And paragraph (i) of subsec (1) of s 13 of Act 69 of 1969 provides:

 

‘the relevant period of prescription would, but for the provisions of this subsection, be completed before or on, or within one year after, the day on which the relevant impediment referred to in paragraph (a), (b), (c), (d), (e), (f), (g) or (h) has ceased to exist.’

 

[72]      It follows that in terms of s 13 (1) (b) of the Prescription Act, prescription cannot commence to run for as long as the debtor is outside Namibia. I have found previously that Metbank and World Eagle are foreign companies; and the counter-applicants’ uncontested version, which I accept, is that since the inception of the SME Bank they have remained outside Namibia. The applicants in the application have not placed any version before the court to counterpose the liquidators’ version.
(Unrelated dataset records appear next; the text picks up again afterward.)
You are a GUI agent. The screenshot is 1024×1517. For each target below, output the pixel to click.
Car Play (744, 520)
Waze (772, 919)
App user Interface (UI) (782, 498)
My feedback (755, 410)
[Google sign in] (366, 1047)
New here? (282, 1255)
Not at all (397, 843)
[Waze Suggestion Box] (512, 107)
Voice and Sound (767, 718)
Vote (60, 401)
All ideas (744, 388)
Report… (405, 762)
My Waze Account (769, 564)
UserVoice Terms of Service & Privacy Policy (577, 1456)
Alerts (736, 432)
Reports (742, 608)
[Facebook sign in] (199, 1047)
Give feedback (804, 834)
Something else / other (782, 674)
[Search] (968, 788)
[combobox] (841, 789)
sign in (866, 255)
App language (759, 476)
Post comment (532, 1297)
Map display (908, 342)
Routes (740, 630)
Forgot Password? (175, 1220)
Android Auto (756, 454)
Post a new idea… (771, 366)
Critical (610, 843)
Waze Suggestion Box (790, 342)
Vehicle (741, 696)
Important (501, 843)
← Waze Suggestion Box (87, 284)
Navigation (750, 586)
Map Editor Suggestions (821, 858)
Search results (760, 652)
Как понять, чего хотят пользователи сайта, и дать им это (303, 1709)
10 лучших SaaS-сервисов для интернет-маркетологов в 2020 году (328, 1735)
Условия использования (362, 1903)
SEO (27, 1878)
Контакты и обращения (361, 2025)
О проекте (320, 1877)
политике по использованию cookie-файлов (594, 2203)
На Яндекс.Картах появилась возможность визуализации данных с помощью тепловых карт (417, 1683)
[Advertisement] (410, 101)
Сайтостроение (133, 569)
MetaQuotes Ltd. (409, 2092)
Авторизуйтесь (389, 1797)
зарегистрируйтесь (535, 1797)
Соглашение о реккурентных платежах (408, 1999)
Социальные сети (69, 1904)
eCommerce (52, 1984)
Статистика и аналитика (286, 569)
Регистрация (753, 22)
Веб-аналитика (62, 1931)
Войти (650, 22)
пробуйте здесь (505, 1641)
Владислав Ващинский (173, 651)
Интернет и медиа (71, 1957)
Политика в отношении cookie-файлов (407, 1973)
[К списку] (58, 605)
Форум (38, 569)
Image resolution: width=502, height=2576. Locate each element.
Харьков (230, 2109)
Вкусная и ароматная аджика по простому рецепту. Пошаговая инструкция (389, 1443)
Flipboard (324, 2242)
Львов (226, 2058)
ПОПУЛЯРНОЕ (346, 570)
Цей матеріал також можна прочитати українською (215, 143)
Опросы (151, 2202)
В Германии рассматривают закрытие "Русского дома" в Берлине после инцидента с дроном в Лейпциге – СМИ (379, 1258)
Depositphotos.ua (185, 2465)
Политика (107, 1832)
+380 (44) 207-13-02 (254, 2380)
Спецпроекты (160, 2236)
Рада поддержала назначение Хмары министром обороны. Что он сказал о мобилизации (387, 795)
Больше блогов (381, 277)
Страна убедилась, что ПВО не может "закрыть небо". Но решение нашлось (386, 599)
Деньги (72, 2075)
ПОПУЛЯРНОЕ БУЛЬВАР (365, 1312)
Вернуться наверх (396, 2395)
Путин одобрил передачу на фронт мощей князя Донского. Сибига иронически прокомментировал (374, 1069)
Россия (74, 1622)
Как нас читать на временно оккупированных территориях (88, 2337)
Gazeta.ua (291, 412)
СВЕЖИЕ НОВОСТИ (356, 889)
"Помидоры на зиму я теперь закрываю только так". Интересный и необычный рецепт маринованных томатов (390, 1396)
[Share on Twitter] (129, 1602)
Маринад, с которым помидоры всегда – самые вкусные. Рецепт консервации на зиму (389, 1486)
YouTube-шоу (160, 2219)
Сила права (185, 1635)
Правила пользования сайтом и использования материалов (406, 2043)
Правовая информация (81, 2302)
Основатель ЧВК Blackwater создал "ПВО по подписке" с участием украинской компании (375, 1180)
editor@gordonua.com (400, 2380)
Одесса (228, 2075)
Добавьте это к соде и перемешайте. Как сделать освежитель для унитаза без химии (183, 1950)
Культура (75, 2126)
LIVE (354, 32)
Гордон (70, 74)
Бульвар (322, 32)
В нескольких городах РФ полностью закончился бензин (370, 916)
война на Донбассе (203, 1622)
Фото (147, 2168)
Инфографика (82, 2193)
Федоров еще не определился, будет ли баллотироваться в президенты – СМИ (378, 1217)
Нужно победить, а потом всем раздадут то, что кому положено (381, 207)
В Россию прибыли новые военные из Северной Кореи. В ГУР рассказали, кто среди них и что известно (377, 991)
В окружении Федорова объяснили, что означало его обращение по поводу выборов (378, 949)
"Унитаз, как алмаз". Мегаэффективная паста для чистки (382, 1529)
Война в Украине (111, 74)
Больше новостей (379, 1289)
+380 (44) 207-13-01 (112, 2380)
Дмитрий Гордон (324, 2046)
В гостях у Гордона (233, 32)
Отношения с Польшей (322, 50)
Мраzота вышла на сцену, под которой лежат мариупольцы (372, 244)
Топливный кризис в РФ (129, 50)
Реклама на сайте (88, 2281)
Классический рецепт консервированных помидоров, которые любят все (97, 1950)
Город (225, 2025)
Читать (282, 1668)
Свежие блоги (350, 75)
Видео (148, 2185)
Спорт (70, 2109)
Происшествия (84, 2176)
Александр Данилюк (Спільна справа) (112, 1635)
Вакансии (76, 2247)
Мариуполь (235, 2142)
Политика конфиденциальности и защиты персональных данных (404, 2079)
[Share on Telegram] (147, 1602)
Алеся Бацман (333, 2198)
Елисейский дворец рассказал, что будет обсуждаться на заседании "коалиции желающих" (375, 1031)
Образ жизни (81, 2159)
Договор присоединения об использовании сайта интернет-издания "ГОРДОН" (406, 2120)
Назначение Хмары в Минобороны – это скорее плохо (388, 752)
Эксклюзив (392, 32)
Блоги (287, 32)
Therefore, I have no good reason not to accept the liquidators’ version as the truth. Thus, the liquidator’s right to claim the amounts only arose, at the earliest, upon liquidation; and the counter-application was instituted long before three years would have elapsed since the date of liquidation. Even then, and more important, as I have said, the debtors have remained outside Namibia.

 

[73]      Based on these reasons, I am satisfied that a case has been made out for the grant of the relief sought in para 5 of the notice of counter-application. I proceed to consider the next relief. Because of the direct relationship and close affinity between the relief sought in para 2 and para 3, and between para 3 and para 4, of the notice of the counter-application, I shall consider these paragraphs together.

 

Para 2.           That the First Respondent in reconvention (Enock Kamushinda) be declared liable for the liabilities of the Small and Medium Enterprises Bank Limited, as envisaged in s 430 of the Companies Act 28 of 2004

 

Para 3.           That the Second and Third Respondents in reconvention (Metropolitan  Bank of  Zimbabwe Limited and World Eagle Investments (Private) Limited be declared liable for the contracted debts of the Small and Medium Enterprises Bank Limited as at date of liquidation of the Small and Medium Enterprises Bank Limited, being 11 July 2017

 

Para 4.           That judgment be granted against the First, Second, and Third Respondents in reconvention, jointly, alternatively jointly and severally, for payment to be made to the Sixth Respondents in convention (the Liquidators of the Small and Medium Enterprises Bank Limited) of the following amounts:

 

4.1       N$1 028 286 906.13 (One Billion Twenty Eight Million Two Hundred and Eighty Six Thousand Nine Hundred and Six Namibia Dollars and Thirteen Cents);

4.2       N$60 000 000 ( Sixty Million Namibia Dollars);

4.3       Interest on the aforesaid amounts calculated at the rate of 20% per annum as from 12 July 2017 until date of final payment.

 

[74]      As an important prelude to the treatment of paras 2, 3 and 4 of the notice of counter-application, I note the following crucial points relating to the evidence. The facts relied on by the counter-applicants are mostly common cause facts. If there is seemingly any dispute of facts, as alleged by the applicants in the application/respondents in the counter-application, I hold that they are not bona fide disputes on material questions of fact. (Room Hire Co (Pty) Ltd v Jeppe Street Mansions (Pty) Ltd 1949 (3) SA 1155 (T)) Be that as it may, the well-established approach to disputed facts in motion proceedings is to be followed. (See Swartbooi and Another v Mbengela NO and Others 2016 (1) NR 158 (SC).)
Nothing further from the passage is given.